Professor Buckley receives pilot grant from CMSR
Professor Mark Buckley has received a pilot grant from the Center for Musculoskeletal Research for his research project, "The influence of chondrocyte mechano-protective adaptation on the progression of osteoarthritis.” Osteoarthritis (OA) – a painful and complex joint disease characterized by progressive degeneration of articular cartilage and surrounding tissues – is among the leading causes of disability in the United States. Yet, there are no FDA-approved treatments proven to stop or reverse OA and preserve joint health, suggesting that novel targets for OA interventions are needed. Though the complete etiology of OA is unknown, aberrant mechanical loads leading to cell death and catabolic activity are thought play a role in this pathology. To maintain homeostasis when confronted by sustained biochemical stimuli, cells have a well-characterized ability to moderate their response to these signals (e.g., through downregulation of a surface receptor). The Buckley lab's preliminary data suggests that chondrocytes can also rapidly moderate their sensitivity to sustained mechanical stimuli (e.g., during ambulation) to prevent cell death or abnormal (pathological) behavior. Hence, it may be possible to prevent or slow OA by enhancing this adaptive phenomenon, which we refer to herein as cytoprotective adaptation to mechanical stimuli (CAMS).

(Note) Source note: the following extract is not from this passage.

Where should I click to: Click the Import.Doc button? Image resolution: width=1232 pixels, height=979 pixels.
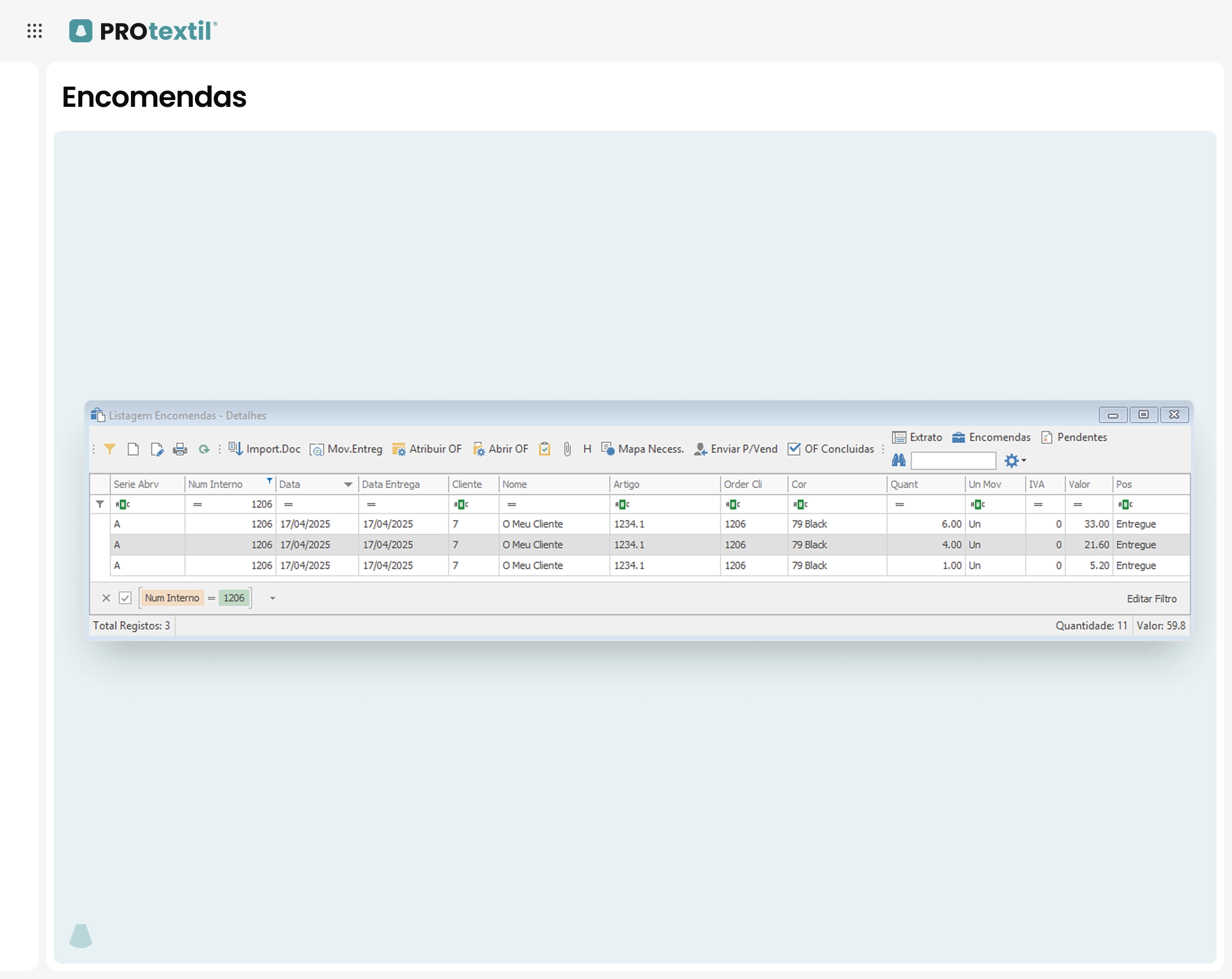click(265, 449)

The lab's long-term goal is to develop translatable therapies that protect cartilage from degeneration through stimulation or enhancement of CAMS. To take the next step towards this goal, the objective herein is to rigorously characterize our in vivo cartilage injury model and employ this model to assess how CAMS impacts long-term OA progression. Based on the lab's preliminary data, the central hypothesis is that CAMS slows OA pathogenesis following a traumatic joint injury. The rationale for the proposed study is that identifying CAMS as a chondroprotective cellular process address the need for identification of new and promising targets of OA interventions.